The conference also coincided with - and embedded – the launch of the WTO Chairs Program at UPH, which is to be hosted by UPH’s newly established Centre for International Trade and Investment (UPH-CITI). The Chairs Program was originally launched in 2010 as a pilot trade-related academic capacity-building project. Much like the SECO academic cooperation project, the WTO Chairs Program aims to enhance knowledge and understanding of the multilateral trading system among academics and students in developing countries through teaching, research and outreach activities in partner institutions.

Honour for UPH

The WTO’s decision to reward UPH with a Chair is a prestigious honour, as only seven out of a total of 77 competing academic institutions worldwide were selected by means of a competitive tender process. Academic institutions selected to participate in the WTO Chairs Program receive financial and substantive support for four years in the areas of curriculum development, research and outreach activities. UPH is now the second university in Indonesia to have been awarded a WTO Chair (the first being University Gadjah Mada), which is itself a rare distinction for Indonesia, since no other WTO Member has been honoured in the same way.

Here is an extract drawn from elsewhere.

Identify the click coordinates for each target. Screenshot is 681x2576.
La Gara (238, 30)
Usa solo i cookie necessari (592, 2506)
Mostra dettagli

The choice of UPH owes in no small measure to the strong links that the WTI has nurtured with its Indonesian partner under the SECO project, not least UPH’s innovative Masters on Trade, Investment and Competition (MTIC), now in its second year of deployment. In their remarks at the launch ceremony, which was also attended by WTO Deputy Director General Xiaozhun Yi, both the Indonesian Trade Minister, Mohammad Lutfi, and Prof. John Riady, Head of UPH’s Faculty of Business, Law and Politics, recalled the central human capital challenge that Indonesia faces in implementing the country’s trade and economic integration strategy. 

In his opening remarks to the conference, Prof. Riady praised the WTI for imparting a vision of academic excellence in trade-related education and research that the University has pursued since joining the SECO Project. Said Riady: “Little of what we celebrate today would have been possible without the support and guidance of the WTI and the Swiss government. Our success today is also theirs.”